Sunday, 5 June 2011

The Quest for Good Nachos in Edinburgh (or at least edible ones)

I really miss the almost ubiquitous availability of nachos in North American pubs. A few places over here offer something on their menus called "nachos" but for the most part these dishes bear little resemblance to the nachos of home. One of the biggest problems with nachos on this side of the Atlantic (and channel) is the lack of proper sour cream (sometimes called "soured cream" on Edinburgh menus). Here's a rundown of the places I've tried (with the nachos graded out of 5). Check back again for updates:

La Favorit. A recent documentary about JK Rowlings showed her writing productively at one of its tables. Since it's across the road from my office I decided to try it. Several types of "nachos" are listed on the menu. I tried the ones with tzatziki. Sadly the base chips they used were Doritos and the Dorito flavour overwhelmed everything else. Plus the chips got soggy under the weight of the generous dollop of tzatziki. Not worth trying again. 1

Espresso Mundo. A beautiful art deco building. Nachos arrived with cheese and brown sauce on them. I will say no more. 0

Buckstone Bistro. Passable nachos, made with restaurant grade plain nachos that do not get soggy. Sour cream surprisingly good for this part of the world. Salsa and guacamole, low end supermarket varieties. 3

Lupe Pintos. Mexican deli. Okay, so they don't actually serve nachos here but they sell all the ingredients to make a perfect plate of nachos at home. High food miles. Guilty pleasures. 5

Wednesday, 1 June 2011

British Television Line-up

It has been brought to our attention that we have not blogged in over a year. This is partly a technical problem, our camera needs its battery connections fixed and Mike hasn't figured out how to download photos taken on his mobile, and partly that the shine of newness has worn off our lives here. It's less interesting to blog about routines.

——————————

Task statement: Write out the blog entries in full, word for word. The listing is separate material, unconnected to the blog entries.

Supplied information:
——————————

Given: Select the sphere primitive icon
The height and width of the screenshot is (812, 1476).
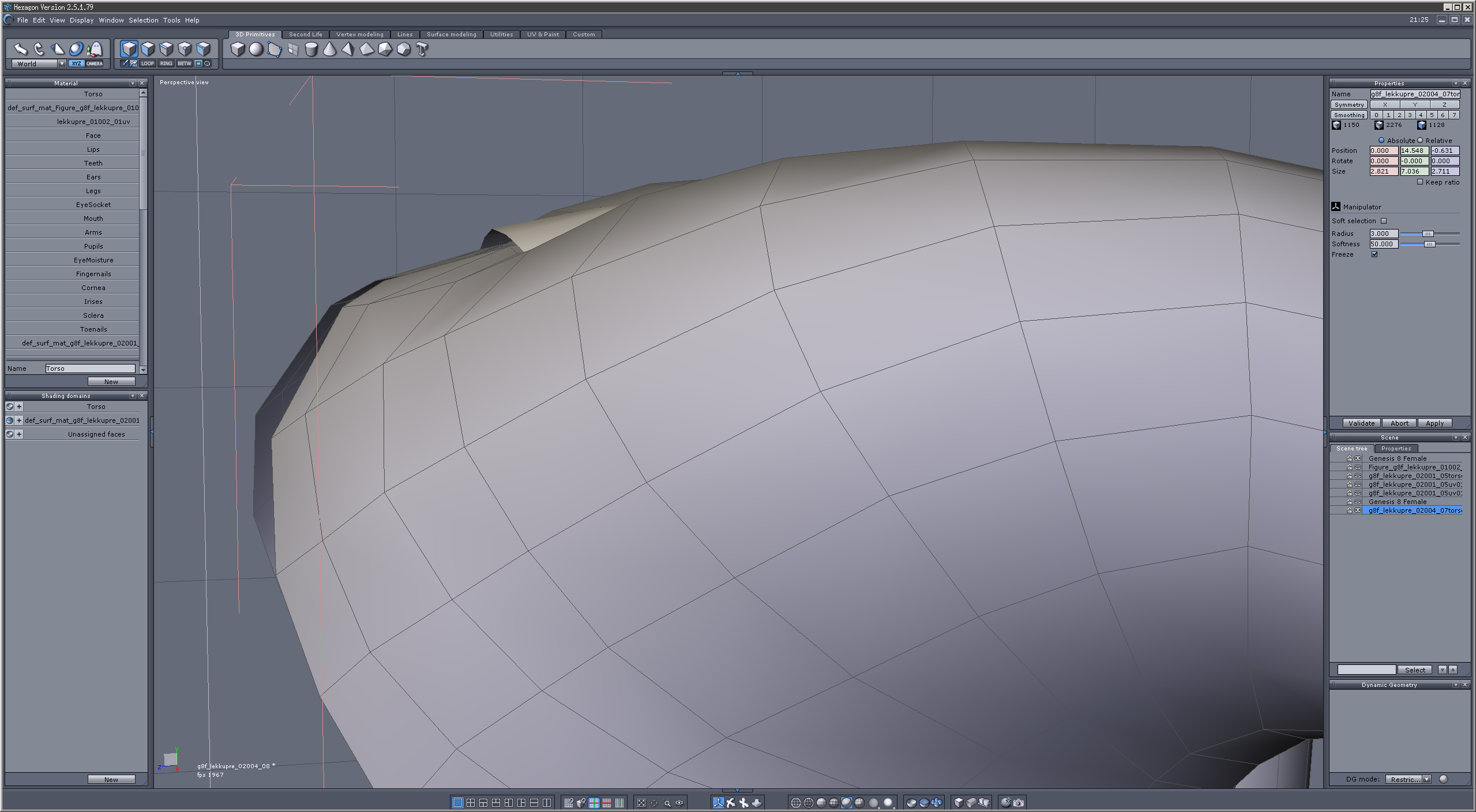Looking at the screenshot, I should tap(256, 50).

——————————

Correct output:
Sunday, 5 June 2011

The Quest for Good Nachos in Edinburgh (or at least edible ones)

I really miss the almost ubiquitous availability of nachos in North American pubs. A few places over here offer something on their menus called "nachos" but for the most part these dishes bear little resemblance to the nachos of home. One of the biggest problems with nachos on this side of the Atlantic (and channel) is the lack of proper sour cream (sometimes called "soured cream" on Edinburgh menus). Here's a rundown of the places I've tried (with the nachos graded out of 5). Check back again for updates:

La Favorit. A recent documentary about JK Rowlings showed her writing productively at one of its tables. Since it's across the road from my office I decided to try it. Several types of "nachos" are listed on the menu. I tried the ones with tzatziki. Sadly the base chips they used were Doritos and the Dorito flavour overwhelmed everything else. Plus the chips got soggy under the weight of the generous dollop of tzatziki. Not worth trying again. 1

Espresso Mundo. A beautiful art deco building. Nachos arrived with cheese and brown sauce on them. I will say no more. 0

Buckstone Bistro. Passable nachos, made with restaurant grade plain nachos that do not get soggy. Sour cream surprisingly good for this part of the world. Salsa and guacamole, low end supermarket varieties. 3

Lupe Pintos. Mexican deli. Okay, so they don't actually serve nachos here but they sell all the ingredients to make a perfect plate of nachos at home. High food miles. Guilty pleasures. 5

Wednesday, 1 June 2011

British Television Line-up

It has been brought to our attention that we have not blogged in over a year. This is partly a technical problem, our camera needs its battery connections fixed and Mike hasn't figured out how to download photos taken on his mobile, and partly that the shine of newness has worn off our lives here. It's less interesting to blog about routines.